LET’S REMAIN WATER-WISE
IT WASN’T too long ago when Cape Town residents were concerned about Day Zero. The prospect of a major city running out of water was enough to get people to change their behaviour and cut their consumption.
The water crisis was highly politicised and it quickly became easy, once restrictions were lifted and Dan Plato was named new mayor, to believe the city was in no real danger of running out of water at all.
Where once neighbours would remind each other to save water, we again find Capetonians watering their gardens and hosing down paved surfaces with impunity.
Why is it that we need to be reminded that we live in a waterscarce country despite the fact that we are surrounded by water?

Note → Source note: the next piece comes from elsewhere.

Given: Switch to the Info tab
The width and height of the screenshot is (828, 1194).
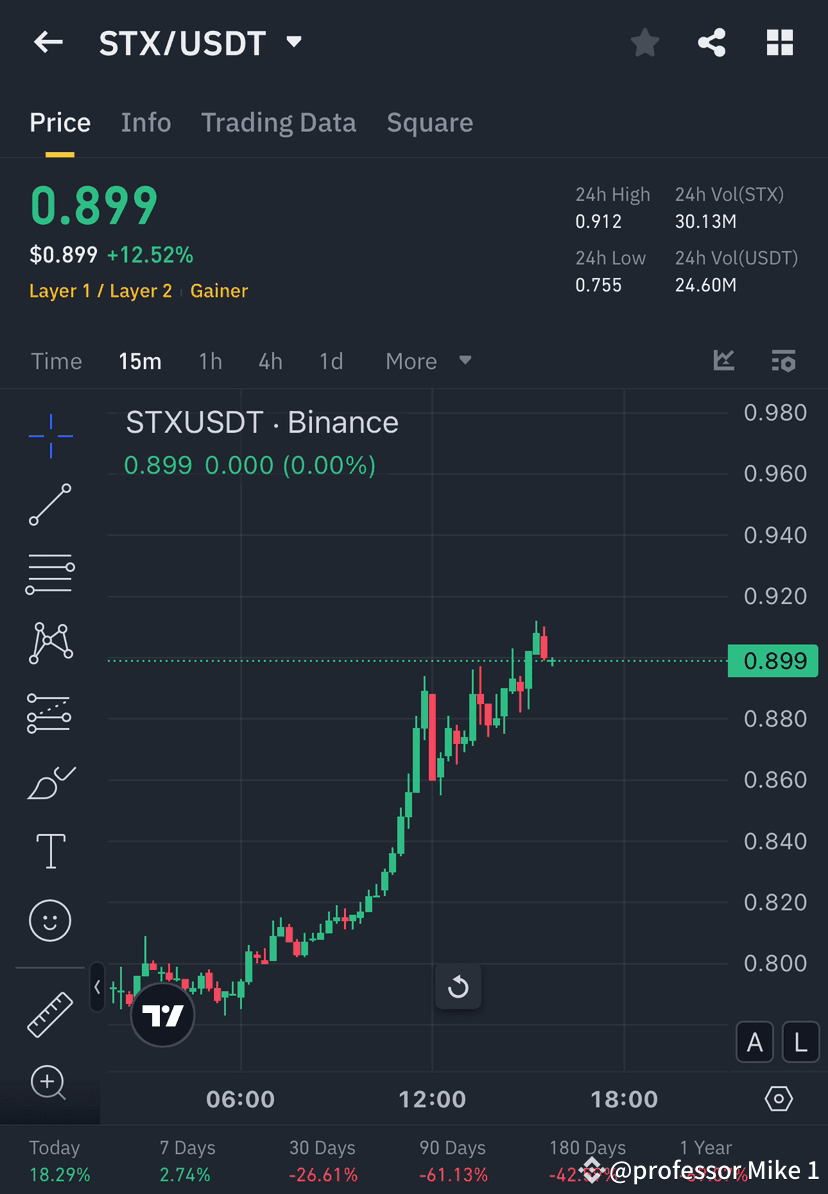Looking at the screenshot, I should [x=145, y=122].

The warnings about Day Zero have become a memory, recalled only now and again when we see a sign on the mirror of a restaurant or hotel restroom. And yet, just five hours on the N1 in Beaufort West, they’re fast running dry.
In the town of Zoar, the water is only turned on intermittently. Imagine going to the bathroom and needing to wash your hands only to find that when you turn on the tap, nothing comes out.
The town of Makhanda, formerly known as Grahamstown, has been without water for six days.
As you read this, thousands of tons of bottled water are being freighted in by truck from Cape Town and Joburg. How is it possible for us to have cities and towns that can run out of water when Cape Town only just recently came out of a water crisis? Have we learnt nothing?
Instead of enjoying our freedom from Level 6b water restrictions, we should remain cognisant of our limited water supply and precarious situation of living on the edge of crisis, where at any moment, we could again find ourselves wihout water.
Continue saving water, because every drop still counts.